Temple Beth El observed Yom Hashoah (Holocaust Remembrance Day) on Sunday with an emotional community-wide interfaith service of song and prayer and a talk by Holocaust educator Dr. Bernie Furshpan.

The synagogue’s observance coincided with the 27th day of the Hebrew month of Nisan, which was the day of the Warsaw Ghetto Uprising in 1943.
Patchogue mayor Paul Pontieri, Rev. James E. Reiss of St. Paul’s Episcopal Church, and Rev. Dwight Lee Wolter of Congregational Church of Patchogue offered readings. Rabbi Ilan Pardo of Temple Beth El sang in Yiddish, “The Partisan’s Song,” which was sung by the Jewish resistance fighters in the Vilna ghetto and other ghettos during World War II.

Furshpan, an educator and board member of the Holocaust Memorial & Tolerance Center of Nassau County in Glen Cove, brought the message that hate thrives when people stand by without intervening.

It’s a lesson the world seems not to have learned as, since the Holocaust, some 50 million people have been killed in other genocides around the world in places like Cambodia and Rwanda, Furshpan told the audience, which numbered about 60 people.
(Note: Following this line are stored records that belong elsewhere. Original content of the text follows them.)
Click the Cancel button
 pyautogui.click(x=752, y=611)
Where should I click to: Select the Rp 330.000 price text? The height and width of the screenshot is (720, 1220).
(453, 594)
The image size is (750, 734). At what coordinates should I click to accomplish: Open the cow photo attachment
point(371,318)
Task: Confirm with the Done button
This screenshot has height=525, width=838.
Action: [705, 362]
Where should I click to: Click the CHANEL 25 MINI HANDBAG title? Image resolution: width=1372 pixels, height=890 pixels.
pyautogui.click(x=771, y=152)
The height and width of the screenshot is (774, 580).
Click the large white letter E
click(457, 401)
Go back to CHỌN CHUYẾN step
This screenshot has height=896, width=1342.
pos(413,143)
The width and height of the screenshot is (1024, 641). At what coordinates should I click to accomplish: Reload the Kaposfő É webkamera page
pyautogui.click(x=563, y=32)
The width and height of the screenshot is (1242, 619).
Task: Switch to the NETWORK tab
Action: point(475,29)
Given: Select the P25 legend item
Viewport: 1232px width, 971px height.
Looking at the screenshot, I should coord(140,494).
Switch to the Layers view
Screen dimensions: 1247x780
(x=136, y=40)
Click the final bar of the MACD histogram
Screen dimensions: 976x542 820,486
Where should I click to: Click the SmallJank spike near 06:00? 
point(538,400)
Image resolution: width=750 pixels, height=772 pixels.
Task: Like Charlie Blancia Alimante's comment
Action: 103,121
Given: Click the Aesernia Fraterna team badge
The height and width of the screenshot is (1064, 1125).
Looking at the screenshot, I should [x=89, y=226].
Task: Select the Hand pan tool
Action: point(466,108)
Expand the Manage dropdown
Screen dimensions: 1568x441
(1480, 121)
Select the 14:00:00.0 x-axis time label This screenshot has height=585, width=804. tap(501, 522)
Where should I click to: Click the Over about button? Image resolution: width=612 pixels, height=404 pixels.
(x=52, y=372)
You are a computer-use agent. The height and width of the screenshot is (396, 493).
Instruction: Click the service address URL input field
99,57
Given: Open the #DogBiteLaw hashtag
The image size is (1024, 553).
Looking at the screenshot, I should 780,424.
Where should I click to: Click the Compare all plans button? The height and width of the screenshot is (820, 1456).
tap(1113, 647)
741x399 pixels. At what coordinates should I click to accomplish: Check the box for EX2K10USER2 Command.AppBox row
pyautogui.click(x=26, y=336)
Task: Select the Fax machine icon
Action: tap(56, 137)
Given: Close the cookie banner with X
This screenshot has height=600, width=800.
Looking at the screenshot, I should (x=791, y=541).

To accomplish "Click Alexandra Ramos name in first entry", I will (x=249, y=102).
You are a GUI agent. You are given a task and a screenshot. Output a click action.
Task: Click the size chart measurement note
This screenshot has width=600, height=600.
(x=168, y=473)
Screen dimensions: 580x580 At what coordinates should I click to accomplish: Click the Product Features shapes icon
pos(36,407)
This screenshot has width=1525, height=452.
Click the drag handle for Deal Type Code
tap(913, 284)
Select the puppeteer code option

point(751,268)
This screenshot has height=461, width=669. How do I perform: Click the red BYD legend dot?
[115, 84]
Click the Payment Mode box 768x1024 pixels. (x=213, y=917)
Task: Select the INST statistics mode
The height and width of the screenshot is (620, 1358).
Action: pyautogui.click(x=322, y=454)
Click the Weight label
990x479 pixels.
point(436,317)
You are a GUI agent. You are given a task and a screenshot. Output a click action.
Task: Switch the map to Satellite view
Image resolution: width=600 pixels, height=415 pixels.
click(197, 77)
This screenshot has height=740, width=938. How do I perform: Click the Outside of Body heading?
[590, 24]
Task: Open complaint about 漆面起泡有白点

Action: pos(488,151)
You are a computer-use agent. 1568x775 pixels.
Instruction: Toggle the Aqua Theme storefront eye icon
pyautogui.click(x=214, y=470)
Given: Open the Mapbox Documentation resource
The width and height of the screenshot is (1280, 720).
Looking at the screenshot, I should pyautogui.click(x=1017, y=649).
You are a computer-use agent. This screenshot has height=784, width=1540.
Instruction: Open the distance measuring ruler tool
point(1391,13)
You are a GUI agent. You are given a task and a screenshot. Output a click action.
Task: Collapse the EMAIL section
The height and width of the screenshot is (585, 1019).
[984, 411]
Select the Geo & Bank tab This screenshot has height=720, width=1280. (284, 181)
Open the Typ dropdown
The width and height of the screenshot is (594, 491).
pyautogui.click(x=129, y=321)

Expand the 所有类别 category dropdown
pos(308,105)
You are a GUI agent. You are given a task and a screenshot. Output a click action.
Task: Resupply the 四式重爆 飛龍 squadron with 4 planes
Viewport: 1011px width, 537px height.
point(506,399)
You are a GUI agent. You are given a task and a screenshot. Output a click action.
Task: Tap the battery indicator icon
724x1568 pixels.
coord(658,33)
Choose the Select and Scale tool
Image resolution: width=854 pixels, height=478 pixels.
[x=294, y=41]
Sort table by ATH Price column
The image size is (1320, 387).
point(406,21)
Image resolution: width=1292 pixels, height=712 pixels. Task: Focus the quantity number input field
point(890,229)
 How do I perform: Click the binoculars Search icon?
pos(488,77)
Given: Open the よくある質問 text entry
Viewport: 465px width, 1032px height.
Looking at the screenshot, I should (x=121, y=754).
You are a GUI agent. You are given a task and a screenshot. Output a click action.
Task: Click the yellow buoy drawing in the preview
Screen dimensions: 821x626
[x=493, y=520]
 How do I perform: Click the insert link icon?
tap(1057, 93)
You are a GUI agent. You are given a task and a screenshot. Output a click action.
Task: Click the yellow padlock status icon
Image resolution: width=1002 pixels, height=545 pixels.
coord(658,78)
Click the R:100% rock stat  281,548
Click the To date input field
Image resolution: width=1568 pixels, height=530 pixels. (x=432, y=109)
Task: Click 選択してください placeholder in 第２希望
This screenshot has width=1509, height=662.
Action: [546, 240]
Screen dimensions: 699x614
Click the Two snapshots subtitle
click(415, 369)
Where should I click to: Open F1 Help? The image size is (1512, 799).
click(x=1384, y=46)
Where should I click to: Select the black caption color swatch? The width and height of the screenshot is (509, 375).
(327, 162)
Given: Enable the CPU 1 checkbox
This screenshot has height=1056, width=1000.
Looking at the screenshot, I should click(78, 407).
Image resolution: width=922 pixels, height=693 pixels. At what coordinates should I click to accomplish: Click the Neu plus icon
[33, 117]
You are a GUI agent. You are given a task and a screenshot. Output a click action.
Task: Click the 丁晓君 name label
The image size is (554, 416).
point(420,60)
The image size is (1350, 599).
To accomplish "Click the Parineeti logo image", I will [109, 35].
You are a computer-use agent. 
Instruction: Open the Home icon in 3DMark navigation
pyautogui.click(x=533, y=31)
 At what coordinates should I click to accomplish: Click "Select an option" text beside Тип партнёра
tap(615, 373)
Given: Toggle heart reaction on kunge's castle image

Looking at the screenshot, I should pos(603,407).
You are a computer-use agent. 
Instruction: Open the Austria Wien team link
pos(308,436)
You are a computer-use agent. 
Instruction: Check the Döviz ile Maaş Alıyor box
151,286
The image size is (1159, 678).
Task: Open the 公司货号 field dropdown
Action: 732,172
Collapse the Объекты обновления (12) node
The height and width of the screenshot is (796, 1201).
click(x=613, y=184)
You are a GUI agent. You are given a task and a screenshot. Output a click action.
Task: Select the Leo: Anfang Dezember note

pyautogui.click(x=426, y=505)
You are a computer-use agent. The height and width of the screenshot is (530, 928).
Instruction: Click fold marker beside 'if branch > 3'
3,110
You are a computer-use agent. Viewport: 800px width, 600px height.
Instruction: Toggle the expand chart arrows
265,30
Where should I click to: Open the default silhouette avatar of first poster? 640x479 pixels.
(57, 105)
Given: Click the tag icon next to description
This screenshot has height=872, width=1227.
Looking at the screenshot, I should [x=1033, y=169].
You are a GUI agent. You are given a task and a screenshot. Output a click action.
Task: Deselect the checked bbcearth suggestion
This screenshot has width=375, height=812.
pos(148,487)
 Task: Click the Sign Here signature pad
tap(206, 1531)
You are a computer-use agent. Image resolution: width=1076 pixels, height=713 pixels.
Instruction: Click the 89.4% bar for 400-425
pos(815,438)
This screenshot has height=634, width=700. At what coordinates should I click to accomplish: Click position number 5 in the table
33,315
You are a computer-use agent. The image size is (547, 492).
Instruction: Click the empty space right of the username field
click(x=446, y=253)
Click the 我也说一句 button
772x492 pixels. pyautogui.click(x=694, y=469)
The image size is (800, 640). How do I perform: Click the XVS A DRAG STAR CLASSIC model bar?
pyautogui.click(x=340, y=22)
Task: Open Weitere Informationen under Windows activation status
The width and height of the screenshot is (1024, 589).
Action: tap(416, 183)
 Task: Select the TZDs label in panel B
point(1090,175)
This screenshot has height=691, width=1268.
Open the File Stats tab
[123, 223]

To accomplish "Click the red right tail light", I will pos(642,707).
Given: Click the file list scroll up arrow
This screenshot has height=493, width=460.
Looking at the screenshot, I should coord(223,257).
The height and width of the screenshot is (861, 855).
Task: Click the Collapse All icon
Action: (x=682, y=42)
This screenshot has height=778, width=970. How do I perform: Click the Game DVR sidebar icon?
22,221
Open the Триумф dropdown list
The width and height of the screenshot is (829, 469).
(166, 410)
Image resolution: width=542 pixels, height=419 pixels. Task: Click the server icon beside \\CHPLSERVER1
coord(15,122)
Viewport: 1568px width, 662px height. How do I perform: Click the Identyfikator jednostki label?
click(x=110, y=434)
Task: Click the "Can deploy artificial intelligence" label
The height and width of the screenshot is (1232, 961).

“There are a lot of lessons to be learned from the Holocaust,” Furshpan, a Bohemia resident, said in an interview before his talk. “And for some reason we can’t seem to learn them, and we keep repeating history. That’s why, even though it’s a 90-year-old story, we have to keep telling the story so that we learn the lessons and the next generation will pick up on these lessons and make a difference: to stand up for justice, not to be a bystander. To be very cautious and careful about the spread of hate.”

Furshpan discussed the Holocaust through the experience of his father, Moshe, and his mother, Zahava, both of whom miraculously survived the Holocaust.

Moshe was a 10-year-old living in Ludvipol, a small town in Poland of 1,500 mostly Jewish inhabitants when the Nazis invaded. The Nazis slaughtered all but 30 of the town’s Jews. Moshe was the only member of his family to survive, which he did by fleeing and hiding out in the woods outside town for three years from the ages of 10 to 13. After the war ended, Moshe was liberated and lived in two displaced persons camps in Germany before emigrating to Israel, where he met Furshpan’s mother, Zahava. The family eventually settled in Brooklyn.

Zahava had her own harrowing story of survival. She was only 2 years old when she and her mother and other siblings fled the Nazis by traveling by train from Poland to Russia, where they thought they would be safer. When the train stopped, Zahava’s mother disembarked to find food for the children. The train took off without her, with the children onboard. Zahava and her siblings wound up in an orphanage in Russia. It took her mother five years to find Zahava and her siblings.

Furshpan talked of how the traumas of the Holocaust are handed down within families to the children of survivors, something he experienced firsthand. Furshpan said that growing up in Brooklyn, he felt he had to work extra hard in school and not give his parents any trouble, to spare them any additional heartache. He was taught to always be on guard for potential trouble and to not complain about things, which led to ignoring potential health problems.

Unfortunately, the world doesn’t seem to learn the lessons of the Holocaust and the story needs to keep being told, Furshpan said.

“It’s not about depressing people or making them upset,” he said. “It’s about giving the young generation hope for the future, that they can make a difference.”